Em oposição ao pensamento aludido é sabido que na caminhada para o estabelecimento da paternidade e a efetivação desta servem como remédio para as mazelas que assolam a sociedade causadas pelo desenvolvimento de um perfil negativo dos jovens, casos de atos infracionais, venda e consumo de entorpecentes, falta de interesse escolar, gestações precoces são resultantes da ausência paterna.
O perfil das crianças não reconhecidas foi traçado por meio dos dados demográficos fornecidos pelo INEP (Instituto Nacional de Estudos e Pesquisas Educacionais) resultante do censo escolar de 2010. O censo contabilizou 53 milhões de estudantes de todas as idades, as menores de idade correspondem a cerca de 42 milhões de crianças e adolescentes, 12,4 % são crianças que não atingiram de escolarização básica obrigatória.
As informações sobre a filiação devem ser extraídas do registro de nascimento que é solicitado pela instituição educacional no ato de matrícula. De acordo com o Censo 2010 cerca de 9,5% de crianças e adolescentes não contam com o nome paterno no registro.
Segundo os dados divulgados, as crianças da região Norte e Nordeste regularmente matriculadas comumente não possuem a filiação paterna confirmada. Em relação a cor da pele para população negra é mais recorrente o não reconhecimento. Quanto ao sexo, o não reconhecimento atinge meninos e meninas, indistintamente. Quanto ao desempenho escolar há uma considerável discrepância em relação as crianças reconhecidas e as não reconhecidas tem um rendimento bem abaixo da média prevista.
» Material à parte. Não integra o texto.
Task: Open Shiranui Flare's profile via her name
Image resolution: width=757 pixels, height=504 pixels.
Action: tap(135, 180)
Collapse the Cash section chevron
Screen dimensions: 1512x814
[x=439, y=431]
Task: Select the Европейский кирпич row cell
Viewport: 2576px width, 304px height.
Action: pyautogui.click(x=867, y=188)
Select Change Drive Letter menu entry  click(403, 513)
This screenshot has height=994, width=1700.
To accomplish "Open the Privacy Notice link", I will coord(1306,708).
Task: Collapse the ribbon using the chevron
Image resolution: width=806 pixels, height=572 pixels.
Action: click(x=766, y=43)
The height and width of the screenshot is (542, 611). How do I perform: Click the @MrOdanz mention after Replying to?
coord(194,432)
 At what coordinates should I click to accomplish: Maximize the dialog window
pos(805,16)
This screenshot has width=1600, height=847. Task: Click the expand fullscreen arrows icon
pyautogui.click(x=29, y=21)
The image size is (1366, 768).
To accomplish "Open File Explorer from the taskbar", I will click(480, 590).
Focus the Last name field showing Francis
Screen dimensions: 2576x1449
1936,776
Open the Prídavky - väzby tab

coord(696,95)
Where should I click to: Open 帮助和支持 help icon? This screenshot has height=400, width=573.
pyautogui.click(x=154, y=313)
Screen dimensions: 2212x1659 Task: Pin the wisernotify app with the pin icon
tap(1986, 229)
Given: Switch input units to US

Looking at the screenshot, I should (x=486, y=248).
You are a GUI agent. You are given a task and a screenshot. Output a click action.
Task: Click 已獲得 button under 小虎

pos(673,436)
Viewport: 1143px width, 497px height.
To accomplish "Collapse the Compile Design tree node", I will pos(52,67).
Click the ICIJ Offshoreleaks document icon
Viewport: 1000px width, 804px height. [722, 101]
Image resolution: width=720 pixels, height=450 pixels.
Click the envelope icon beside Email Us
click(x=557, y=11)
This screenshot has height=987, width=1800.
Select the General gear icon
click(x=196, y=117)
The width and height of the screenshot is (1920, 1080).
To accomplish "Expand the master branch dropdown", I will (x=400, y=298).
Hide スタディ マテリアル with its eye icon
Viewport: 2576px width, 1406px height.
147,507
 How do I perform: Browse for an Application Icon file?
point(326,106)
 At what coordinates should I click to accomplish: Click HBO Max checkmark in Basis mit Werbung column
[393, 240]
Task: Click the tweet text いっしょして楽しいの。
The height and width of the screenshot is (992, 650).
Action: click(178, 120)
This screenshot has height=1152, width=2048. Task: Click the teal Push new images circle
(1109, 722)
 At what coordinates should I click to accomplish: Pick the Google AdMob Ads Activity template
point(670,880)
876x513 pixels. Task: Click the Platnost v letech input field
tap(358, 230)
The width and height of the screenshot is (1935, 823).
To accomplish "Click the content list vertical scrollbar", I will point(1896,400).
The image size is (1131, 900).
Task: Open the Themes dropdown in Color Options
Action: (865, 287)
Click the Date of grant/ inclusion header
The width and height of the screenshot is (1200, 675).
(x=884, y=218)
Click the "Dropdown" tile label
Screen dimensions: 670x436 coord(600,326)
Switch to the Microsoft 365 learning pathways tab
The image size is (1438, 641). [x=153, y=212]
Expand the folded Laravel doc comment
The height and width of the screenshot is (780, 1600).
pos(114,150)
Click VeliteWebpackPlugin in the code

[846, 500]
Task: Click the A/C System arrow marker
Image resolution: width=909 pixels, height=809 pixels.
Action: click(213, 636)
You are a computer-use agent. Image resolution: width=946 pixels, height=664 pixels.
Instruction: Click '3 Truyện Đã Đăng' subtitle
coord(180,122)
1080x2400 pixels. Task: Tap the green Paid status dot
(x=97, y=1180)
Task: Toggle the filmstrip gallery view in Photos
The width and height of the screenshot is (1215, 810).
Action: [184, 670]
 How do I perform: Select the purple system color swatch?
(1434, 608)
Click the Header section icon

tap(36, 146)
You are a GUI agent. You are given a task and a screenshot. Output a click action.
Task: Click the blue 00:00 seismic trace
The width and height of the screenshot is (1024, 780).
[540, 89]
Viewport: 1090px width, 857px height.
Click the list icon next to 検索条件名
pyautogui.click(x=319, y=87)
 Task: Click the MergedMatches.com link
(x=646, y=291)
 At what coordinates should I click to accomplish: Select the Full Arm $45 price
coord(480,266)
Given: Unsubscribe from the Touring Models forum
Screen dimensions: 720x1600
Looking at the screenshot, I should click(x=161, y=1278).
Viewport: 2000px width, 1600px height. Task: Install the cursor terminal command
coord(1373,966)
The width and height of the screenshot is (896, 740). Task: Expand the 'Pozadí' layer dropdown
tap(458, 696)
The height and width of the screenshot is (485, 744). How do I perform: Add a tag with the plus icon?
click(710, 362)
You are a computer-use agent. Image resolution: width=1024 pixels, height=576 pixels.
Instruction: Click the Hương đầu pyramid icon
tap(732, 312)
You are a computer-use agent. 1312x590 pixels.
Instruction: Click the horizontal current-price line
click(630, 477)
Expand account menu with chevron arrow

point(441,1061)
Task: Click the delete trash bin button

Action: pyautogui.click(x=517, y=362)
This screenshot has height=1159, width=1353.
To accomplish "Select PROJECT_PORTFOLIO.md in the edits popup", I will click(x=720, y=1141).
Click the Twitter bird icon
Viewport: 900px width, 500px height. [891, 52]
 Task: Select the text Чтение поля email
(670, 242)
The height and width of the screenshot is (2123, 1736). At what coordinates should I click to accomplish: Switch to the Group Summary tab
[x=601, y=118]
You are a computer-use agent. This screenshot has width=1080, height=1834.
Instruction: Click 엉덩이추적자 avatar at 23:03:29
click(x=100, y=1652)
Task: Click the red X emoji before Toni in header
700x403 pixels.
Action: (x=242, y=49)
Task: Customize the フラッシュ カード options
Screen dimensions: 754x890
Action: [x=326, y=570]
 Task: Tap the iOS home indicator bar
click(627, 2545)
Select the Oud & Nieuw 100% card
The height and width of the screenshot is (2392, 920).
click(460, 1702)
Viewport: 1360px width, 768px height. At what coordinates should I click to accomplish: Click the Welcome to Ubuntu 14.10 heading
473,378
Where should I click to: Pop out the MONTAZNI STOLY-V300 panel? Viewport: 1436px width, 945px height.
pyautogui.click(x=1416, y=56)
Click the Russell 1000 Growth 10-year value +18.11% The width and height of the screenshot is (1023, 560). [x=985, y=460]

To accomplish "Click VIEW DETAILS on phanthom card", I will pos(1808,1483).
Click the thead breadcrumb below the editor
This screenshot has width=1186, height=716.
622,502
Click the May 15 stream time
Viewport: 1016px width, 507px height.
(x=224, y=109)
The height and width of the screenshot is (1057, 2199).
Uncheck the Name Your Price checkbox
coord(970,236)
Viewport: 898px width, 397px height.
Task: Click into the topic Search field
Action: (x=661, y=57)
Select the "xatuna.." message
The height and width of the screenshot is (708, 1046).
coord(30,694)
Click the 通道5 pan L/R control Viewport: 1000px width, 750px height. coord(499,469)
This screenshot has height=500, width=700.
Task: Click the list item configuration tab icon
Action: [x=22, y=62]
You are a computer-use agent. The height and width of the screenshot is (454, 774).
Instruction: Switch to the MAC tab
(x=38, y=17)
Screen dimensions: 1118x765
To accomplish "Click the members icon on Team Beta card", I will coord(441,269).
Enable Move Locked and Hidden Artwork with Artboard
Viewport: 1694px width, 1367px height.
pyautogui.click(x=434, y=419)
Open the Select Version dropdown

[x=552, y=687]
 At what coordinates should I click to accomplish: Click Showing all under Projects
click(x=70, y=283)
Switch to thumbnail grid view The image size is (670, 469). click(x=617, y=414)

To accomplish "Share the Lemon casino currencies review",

Concluímos que no decorrer dos anos houveram inúmeras mudanças em prol da segurança e desenvolvimento de proteção à criança e ao seu desenvolvimento. Cabe a família, a sociedade e ao Estado assegurar à criança, ao adolescente e ao jovem com absoluta prioridade, o direito à vida, saúde, à alimentação, à educação, ao lazer, à profissionalização, à cultura, à dignidade, ao respeito, à liberdade e a convivência familiar e comunitária, além de colocá-los a salvo de todos de toda forma de negligência, descriminação, exploração, violência, crueldade e opressão. (Constituição Federal de 1988, Art. 228, §6).